According to Danon, the most dominant trend is the re-emergence of the Level 2+ or Level 2++, “all these terms that people are using to define the spectrum between basic Level 2 and advances to better safety, better comfort.”

Danon says the majority of the industry is looking at surround-view vision systems and better ADAS. “What we bring to the table for these systems is the ability to process multiple sensors in high resolution and lower power budget, which today is a very big hurdle in the deployment of these systems in mass production of vehicles,” he explains. “What I do see is that most of the industry is taking a more cautious and realistic approach towards trying to best understand your environment. I think that is the right way to go in the coming years, until we establish our confidence and gain more experience with these technologies.”

Challenges remain

There are still a lot of challenges that need ironing out for the automotive industry to move on to the next levels of autonomy. But Danon says some parts are already more mature than others.

“That’s why you see Level 2+ moving forward. Understanding the environment and having extra levels of safety and comfort are all problems that are relatively well understood,” he says.

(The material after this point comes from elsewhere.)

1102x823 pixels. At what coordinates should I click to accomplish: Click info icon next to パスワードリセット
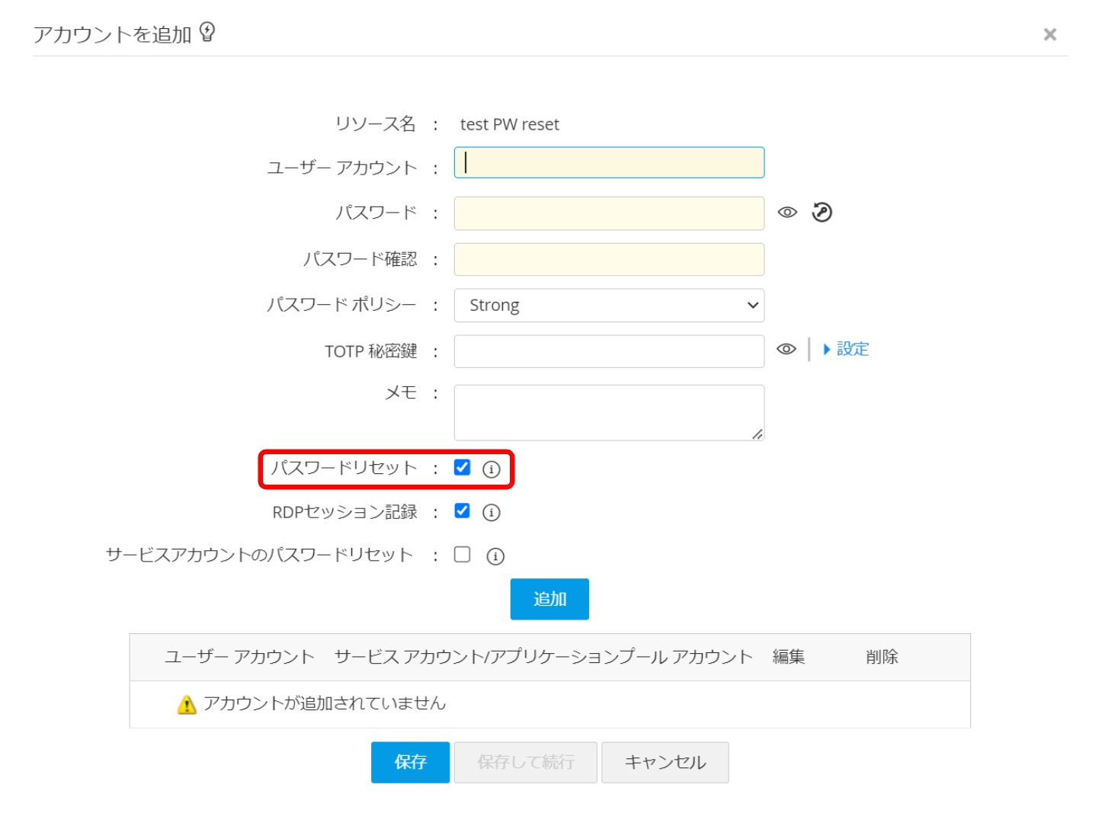click(x=492, y=469)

But, for the more complex part of having things that drive on their own, and how that will look like in terms of the decisions to take in different scenarios, these things are not at the level of engineering yet, but much more in the areas of research, according to Danon.

“Although we see people starting to talk about deploying all kinds of trials in the public realm, which is a good thing and a bad thing, I assume, they are still very far from where we want to be,” he says.

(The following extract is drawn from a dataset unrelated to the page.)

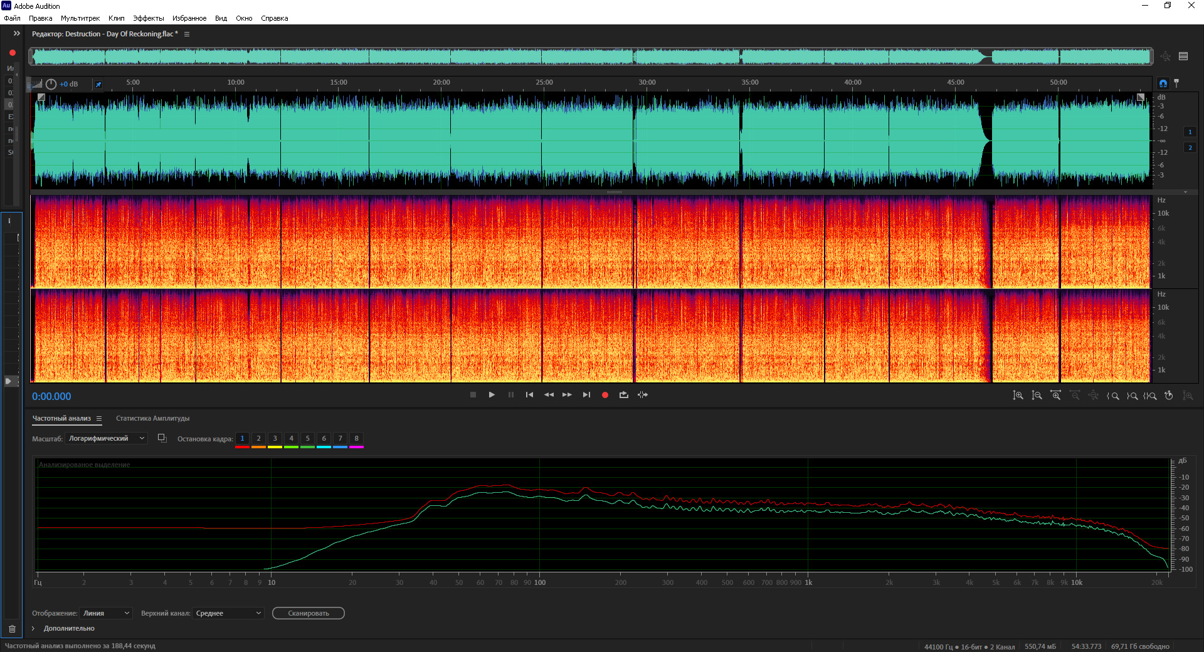
Task: Click the +0 dB volume knob
Action: click(51, 84)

What Hailo brings to the market is the ability to have the kind of performance levels that manufacturers are getting from ‘“monster” GPUs that are very good but are costly and consume a lot of power—on top of the cooling challenges. “We bring this kind of performance level in production-grade silicon devices that consume tenths of the power and cost much less,” says Danon. “We enable a setup similar to what is delivered by GPUs, but at lower power and lower cost. This is particularly important as the setup with these “monster” GPUs is only commercially viable in high-end cars which can sustain the cost and additional complexity of getting rid of the heat.”

One important decision that Hailo made contrary to some other processors in the market is not to be a closed garden, where customers are basically getting the standard package—same with everybody else—that they cannot play with too much to differentiate themselves. “Rather, we have an open platform with a great engine structure, in which each player can build their own level of differentiation according to the effort they want to invest,” says Danon.

Outlook

“It’s a really exciting period for the industry,” Danon says. “Things are materializing. A year or two ago the focus was research to initial deployment. Now, things are going into real deployment and in scale. It’s a fascinating period to work in this sector.”

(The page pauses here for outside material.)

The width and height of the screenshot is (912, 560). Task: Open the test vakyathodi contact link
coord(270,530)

Apart from the “practical” applications in the automotive market, Danon is seeing opportunities also in the industrial automation sector.

“I think many companies are deploying security and management solutions for buildings or smart cities, leading to the industry growing on a much wider scale than how it used to in the past. All these things are happening and accelerating very nicely. There was some shakeup during the coronavirus pandemic, and nobody knew where things were going, but now things are back on track,” concludes Danon.